While I have no doubt that the audience appreciates and adores my dance routine, their applause is so much fainter than the gasps exhaled when I fall during any improvised steps. After burying my shame, I stand once again on the stage and continue the performance they seek and I weave my magic around them to provide their longed for sense of belonging and kinship.

Only when alone, do I sometimes allow myself to take a peek at my true self beneath the rouge. To slip out of character, away from the stage, is always a lonely and conflicting experience. After indulging in a little private self pity, I powder my cheeks and then prance off ready to perform on cue.

It is time to blog

March 19 2008

I regularly read a friends blog. She has a new baby therefore it’s impossible to know when it is a “good time” to phone and catch up. Instead, I read her blogs and feel quite intimately familiar with both her and her baby boy. The current world’s technology allows me to feel closer to those I love yet have little time with. What a bizarre world we live in but hey….it works for me.
Perhaps it’s time to subject the world to my own drivel.

I affectionately recall the first blog I ever read by step son no.2. It was a simple statement “I hate blogs” so perhaps he won’t be reading my recollections of life however there may be others who do BUT it doesn’t really matter. It’s kind of like a Shirley Valentine type of experience but instead of saying “hello wall” and conversing about whatever ails me at the time, I could perhaps use my blog to reflect/moan/rejoice etc about the very exciting and fulfilling life I find myself leading.

Is it just a woman’s thing to love to talk? I’m a woman, who works from home and sees the world predominately through the eyes of a 4 year old son and a 17 month old daughter between glimpses of the “outside world” via the internet and a largely dysfunctional sector of society I am paid to write about.

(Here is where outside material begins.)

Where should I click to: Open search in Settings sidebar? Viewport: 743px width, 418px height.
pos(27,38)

My gorgeous husband is like a scout for information on the “outside world”. He comes home from taking the kids out on yet another fabulous adventure and then goes off to work and returns to share “grown up” conversation with me which usually starts off with the kids and then expands to many glorious non parenting related subjects.

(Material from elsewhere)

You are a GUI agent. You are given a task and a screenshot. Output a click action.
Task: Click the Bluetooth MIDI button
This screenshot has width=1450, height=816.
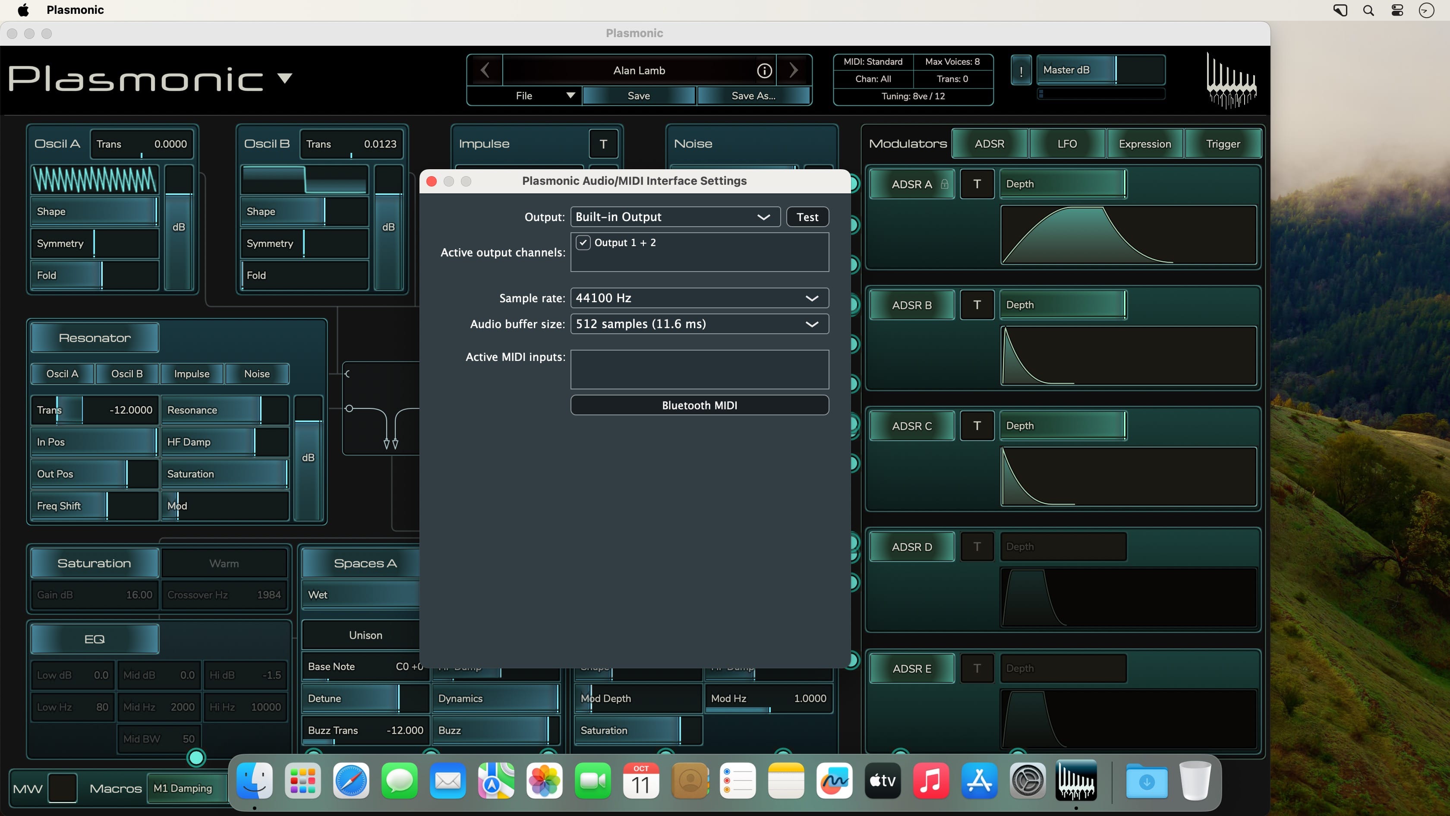tap(699, 405)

This type of conversation is of course so fundamentally crucial to my sanity considering my frequent seclusion within our beautiful home where I play the role of working from home mummy. There are some days that I really have to think carefully to calculate when I last ventured beyond the veranda to farewell the children and husband and of course out to the laundry and clothes line, hence the handle moretolifethanlaundry.

So, from the confines of my office and house today, I have actually enjoyed a rather pleasant and productive day. I spent the morning writing new court report drafts thus adding to my bewildering list of “work to finish off and email”. More work after morning tea which ended up being lunch and then I made an Easter card with my son to send to my in laws, fed and bathed the kiddywinks (which involved a frightful episode of baby diarrhoea in the tub….bye bye squeaky bath toys) and then some crafty time cutting out bunny concertinas in preparation for my sons 4th birthday on Saturday which coincides with the Easter Bunny calling in on Saturday morning (he has to time it when the youngest step kids are visiting).

The two highlights of my day are 1) sitting at the kitchen table tonight talking with my spunky husband and 2) watching my son fall asleep insisting that he hold his baby sister’s hand……shame she woke up screaming about 45 min later….it was a lovely goodnight vision.

To finished off my first ever blog, I’d like to quote and old friend from an email I read from him this morning:-

“It is easy to take what we have for granted, but the way we live does come at a cost- when we forget that we become spiritually impoverished and alienated from the planet that sustains us- acknowledging this cost is a first step to reducing it, while offering a path to a richness of connections unavailable to blinkered aliens. Engage your senses and immerse yourselves, occasionally, in gratitude for what we have”.